▶ **EXERCISE TASK**: How many lines in the entries below contain the word "entry"? Reply with the number alone.

───── RECORDS FOR THIS TASK

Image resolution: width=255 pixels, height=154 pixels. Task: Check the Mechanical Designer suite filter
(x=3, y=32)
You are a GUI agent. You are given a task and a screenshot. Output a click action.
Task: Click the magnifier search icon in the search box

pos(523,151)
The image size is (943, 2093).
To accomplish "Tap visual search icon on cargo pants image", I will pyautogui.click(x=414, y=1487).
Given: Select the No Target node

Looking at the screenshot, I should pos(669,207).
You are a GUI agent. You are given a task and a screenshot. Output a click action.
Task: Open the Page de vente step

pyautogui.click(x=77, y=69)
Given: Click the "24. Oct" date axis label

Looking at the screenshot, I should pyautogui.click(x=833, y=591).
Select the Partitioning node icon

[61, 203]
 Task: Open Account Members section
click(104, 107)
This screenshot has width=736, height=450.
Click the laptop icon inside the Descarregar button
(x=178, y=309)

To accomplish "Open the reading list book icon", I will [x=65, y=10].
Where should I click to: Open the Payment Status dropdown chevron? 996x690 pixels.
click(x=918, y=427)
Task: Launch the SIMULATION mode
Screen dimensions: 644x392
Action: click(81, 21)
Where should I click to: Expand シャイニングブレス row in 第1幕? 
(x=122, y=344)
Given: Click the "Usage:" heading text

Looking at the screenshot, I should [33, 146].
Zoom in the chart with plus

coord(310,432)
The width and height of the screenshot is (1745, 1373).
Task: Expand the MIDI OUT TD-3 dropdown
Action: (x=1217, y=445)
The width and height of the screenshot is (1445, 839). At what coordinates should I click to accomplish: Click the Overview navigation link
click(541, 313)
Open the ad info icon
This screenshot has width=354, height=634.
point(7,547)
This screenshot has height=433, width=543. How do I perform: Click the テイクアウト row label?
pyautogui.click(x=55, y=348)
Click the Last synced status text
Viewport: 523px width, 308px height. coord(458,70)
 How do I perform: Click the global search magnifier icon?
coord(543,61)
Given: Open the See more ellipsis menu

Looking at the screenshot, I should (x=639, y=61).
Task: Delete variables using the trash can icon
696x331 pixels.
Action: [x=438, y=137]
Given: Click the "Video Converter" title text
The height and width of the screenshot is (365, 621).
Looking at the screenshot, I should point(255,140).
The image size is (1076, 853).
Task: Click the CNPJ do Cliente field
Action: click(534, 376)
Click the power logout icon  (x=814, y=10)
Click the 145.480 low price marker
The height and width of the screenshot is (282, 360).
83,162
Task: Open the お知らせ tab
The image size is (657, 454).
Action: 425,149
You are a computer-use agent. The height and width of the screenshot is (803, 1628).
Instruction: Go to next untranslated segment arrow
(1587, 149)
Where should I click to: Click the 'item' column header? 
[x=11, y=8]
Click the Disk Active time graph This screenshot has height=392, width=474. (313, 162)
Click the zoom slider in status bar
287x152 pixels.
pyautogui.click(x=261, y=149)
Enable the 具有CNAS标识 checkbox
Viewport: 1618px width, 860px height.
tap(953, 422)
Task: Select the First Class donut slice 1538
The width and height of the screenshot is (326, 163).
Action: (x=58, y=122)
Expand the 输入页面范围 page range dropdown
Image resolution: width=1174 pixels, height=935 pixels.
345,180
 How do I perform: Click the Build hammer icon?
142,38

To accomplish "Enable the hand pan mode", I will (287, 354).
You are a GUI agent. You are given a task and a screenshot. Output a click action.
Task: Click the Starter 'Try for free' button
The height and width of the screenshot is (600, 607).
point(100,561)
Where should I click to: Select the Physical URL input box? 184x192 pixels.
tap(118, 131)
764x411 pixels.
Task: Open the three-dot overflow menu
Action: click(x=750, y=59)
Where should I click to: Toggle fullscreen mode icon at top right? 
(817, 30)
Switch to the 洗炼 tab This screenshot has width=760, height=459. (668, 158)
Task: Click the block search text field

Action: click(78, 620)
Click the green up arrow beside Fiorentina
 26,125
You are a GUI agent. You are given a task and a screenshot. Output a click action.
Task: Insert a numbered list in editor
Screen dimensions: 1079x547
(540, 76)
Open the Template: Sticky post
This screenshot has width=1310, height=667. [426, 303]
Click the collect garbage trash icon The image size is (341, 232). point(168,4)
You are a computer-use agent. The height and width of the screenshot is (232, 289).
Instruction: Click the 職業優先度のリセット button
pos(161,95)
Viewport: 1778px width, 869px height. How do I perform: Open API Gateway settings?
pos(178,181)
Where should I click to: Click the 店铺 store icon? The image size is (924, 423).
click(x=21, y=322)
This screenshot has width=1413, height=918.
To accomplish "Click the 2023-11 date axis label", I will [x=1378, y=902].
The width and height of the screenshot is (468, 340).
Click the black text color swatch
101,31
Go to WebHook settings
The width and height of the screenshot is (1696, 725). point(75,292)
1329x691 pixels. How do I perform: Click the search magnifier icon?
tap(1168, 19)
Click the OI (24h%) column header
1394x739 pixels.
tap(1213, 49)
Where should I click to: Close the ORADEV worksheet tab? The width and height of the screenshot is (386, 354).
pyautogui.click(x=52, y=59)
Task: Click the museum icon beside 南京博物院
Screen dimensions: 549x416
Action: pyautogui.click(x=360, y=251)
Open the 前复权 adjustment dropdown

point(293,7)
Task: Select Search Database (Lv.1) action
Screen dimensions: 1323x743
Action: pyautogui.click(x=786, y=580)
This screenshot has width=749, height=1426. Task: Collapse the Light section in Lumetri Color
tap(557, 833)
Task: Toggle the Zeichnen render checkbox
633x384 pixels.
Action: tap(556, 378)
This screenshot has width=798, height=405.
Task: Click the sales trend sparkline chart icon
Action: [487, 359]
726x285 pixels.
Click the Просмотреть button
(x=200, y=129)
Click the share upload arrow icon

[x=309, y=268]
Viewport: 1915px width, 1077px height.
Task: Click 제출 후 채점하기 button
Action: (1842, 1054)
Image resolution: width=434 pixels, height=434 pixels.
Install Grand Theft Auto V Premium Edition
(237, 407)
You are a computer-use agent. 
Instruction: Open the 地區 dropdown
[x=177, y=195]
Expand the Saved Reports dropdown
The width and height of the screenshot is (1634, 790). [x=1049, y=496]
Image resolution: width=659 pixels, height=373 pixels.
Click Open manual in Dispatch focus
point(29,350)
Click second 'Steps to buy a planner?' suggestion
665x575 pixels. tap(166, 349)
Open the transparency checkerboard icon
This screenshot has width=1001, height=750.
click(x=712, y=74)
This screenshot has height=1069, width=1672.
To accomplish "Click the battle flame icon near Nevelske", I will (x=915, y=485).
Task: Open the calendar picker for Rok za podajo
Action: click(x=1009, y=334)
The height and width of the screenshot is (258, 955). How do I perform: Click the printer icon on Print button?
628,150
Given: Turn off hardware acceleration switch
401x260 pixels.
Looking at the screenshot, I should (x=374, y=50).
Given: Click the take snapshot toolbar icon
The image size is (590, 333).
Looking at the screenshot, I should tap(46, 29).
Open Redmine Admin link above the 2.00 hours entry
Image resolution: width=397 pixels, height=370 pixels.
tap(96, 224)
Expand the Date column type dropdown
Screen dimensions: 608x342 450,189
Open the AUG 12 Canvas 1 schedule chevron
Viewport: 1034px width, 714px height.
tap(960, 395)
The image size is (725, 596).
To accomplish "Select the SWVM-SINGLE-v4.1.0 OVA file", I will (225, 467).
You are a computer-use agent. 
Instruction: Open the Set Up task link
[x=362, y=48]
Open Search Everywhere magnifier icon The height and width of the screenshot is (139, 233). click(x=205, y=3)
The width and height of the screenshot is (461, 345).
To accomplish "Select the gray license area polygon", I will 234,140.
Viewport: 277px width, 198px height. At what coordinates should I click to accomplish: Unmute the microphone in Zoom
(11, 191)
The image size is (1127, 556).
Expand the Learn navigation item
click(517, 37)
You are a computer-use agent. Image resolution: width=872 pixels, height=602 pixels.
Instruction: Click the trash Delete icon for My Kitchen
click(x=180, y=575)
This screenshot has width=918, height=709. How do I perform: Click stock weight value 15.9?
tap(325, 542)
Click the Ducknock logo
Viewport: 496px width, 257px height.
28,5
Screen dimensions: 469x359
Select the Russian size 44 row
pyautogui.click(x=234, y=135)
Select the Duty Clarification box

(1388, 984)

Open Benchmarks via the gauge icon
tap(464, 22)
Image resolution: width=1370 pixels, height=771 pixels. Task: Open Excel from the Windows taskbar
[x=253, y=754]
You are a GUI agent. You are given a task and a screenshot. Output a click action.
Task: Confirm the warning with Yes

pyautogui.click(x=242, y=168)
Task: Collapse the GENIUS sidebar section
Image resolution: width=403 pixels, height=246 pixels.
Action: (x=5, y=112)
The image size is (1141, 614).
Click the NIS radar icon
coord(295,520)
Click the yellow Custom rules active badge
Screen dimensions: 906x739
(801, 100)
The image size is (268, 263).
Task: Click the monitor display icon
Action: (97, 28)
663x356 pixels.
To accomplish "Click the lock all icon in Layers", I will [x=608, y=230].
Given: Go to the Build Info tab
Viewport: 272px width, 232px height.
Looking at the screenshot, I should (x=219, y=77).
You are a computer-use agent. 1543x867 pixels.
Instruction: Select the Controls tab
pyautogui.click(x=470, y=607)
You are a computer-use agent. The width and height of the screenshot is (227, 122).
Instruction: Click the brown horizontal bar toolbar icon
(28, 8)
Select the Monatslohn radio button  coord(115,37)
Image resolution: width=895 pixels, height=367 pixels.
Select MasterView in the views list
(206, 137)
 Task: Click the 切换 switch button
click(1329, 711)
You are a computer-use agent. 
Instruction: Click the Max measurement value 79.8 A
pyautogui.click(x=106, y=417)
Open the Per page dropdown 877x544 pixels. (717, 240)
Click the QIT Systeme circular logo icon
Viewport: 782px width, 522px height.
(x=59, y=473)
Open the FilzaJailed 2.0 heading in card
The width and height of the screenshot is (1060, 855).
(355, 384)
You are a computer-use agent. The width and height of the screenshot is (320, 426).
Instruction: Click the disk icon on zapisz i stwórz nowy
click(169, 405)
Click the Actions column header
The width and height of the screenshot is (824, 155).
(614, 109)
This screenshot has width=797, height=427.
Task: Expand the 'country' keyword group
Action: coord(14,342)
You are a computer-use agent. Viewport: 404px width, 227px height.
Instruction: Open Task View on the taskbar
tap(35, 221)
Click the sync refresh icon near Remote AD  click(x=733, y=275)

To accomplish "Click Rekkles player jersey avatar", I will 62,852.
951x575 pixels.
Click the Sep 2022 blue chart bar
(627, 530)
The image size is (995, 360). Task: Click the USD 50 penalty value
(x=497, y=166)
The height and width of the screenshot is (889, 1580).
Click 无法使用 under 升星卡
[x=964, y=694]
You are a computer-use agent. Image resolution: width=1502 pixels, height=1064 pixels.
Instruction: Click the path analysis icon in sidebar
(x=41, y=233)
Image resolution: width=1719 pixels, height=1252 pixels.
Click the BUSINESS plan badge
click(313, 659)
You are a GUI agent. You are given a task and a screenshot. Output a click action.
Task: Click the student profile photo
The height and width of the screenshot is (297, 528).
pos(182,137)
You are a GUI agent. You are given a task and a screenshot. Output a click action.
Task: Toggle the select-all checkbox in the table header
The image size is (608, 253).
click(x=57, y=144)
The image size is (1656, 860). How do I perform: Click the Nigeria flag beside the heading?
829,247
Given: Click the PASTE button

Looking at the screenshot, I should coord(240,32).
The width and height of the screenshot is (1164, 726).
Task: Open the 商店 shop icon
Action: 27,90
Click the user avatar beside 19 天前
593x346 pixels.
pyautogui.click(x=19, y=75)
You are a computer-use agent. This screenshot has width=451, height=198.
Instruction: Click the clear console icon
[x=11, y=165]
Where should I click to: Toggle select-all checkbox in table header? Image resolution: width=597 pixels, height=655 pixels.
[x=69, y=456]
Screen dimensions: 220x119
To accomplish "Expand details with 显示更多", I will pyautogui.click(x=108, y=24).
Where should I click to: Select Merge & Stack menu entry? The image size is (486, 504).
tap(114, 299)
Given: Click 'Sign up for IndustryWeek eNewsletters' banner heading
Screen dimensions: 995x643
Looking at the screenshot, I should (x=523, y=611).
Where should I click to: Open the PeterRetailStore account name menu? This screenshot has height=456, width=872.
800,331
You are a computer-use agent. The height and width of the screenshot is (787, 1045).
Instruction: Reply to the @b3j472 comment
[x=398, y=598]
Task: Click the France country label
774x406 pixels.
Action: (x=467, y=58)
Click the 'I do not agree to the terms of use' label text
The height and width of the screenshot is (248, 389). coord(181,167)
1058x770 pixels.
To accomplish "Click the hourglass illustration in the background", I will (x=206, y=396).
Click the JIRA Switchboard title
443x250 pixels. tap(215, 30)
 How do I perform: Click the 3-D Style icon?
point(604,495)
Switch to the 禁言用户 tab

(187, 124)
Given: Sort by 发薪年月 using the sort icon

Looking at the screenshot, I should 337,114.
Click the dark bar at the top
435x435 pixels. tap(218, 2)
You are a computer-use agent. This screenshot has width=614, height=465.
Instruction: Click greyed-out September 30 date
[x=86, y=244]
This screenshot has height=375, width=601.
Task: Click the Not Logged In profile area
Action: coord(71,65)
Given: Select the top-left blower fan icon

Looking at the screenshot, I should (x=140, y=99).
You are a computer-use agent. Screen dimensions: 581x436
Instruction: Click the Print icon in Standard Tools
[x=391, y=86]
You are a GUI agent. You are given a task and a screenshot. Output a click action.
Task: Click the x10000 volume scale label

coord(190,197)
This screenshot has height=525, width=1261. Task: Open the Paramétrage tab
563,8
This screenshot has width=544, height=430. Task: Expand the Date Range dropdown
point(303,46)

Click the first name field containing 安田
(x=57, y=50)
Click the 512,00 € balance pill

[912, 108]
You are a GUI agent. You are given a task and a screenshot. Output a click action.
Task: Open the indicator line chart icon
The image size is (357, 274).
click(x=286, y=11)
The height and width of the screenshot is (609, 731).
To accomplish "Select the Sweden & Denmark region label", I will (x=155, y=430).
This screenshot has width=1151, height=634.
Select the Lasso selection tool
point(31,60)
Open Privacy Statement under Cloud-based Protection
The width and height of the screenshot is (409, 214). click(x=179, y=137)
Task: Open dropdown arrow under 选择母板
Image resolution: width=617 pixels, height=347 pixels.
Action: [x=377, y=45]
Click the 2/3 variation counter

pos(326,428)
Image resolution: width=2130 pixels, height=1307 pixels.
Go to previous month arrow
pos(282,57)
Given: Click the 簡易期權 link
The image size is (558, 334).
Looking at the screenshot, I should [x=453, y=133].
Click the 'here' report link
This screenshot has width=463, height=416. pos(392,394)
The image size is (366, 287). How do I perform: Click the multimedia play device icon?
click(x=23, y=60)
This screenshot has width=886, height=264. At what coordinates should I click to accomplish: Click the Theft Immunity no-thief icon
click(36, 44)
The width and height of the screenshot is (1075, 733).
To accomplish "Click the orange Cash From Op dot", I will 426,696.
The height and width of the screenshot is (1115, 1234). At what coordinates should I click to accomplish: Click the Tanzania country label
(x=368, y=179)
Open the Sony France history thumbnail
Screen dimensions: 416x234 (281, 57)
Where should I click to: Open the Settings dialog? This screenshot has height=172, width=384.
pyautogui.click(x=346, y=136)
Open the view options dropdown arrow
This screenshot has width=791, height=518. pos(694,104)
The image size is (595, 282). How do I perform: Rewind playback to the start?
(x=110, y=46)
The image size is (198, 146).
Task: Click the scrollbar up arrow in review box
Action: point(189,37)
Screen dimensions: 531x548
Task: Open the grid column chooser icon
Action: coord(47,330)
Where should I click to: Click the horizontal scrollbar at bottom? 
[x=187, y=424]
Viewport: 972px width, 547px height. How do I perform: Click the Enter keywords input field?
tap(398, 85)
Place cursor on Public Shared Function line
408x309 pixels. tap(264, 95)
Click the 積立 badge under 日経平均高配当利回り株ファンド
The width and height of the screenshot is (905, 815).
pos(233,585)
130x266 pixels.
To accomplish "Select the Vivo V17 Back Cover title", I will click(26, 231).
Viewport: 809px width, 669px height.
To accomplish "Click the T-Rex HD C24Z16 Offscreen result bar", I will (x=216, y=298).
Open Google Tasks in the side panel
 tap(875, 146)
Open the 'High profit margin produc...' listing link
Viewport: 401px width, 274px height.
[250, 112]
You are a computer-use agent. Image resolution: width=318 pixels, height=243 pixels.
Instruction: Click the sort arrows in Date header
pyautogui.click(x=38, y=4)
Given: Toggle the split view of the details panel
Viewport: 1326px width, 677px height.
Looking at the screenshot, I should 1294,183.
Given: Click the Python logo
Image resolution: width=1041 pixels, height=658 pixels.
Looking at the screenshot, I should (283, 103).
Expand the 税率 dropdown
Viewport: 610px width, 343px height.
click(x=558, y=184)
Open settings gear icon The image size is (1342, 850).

──────────

▶ **WRITTEN RESPONSE**: 2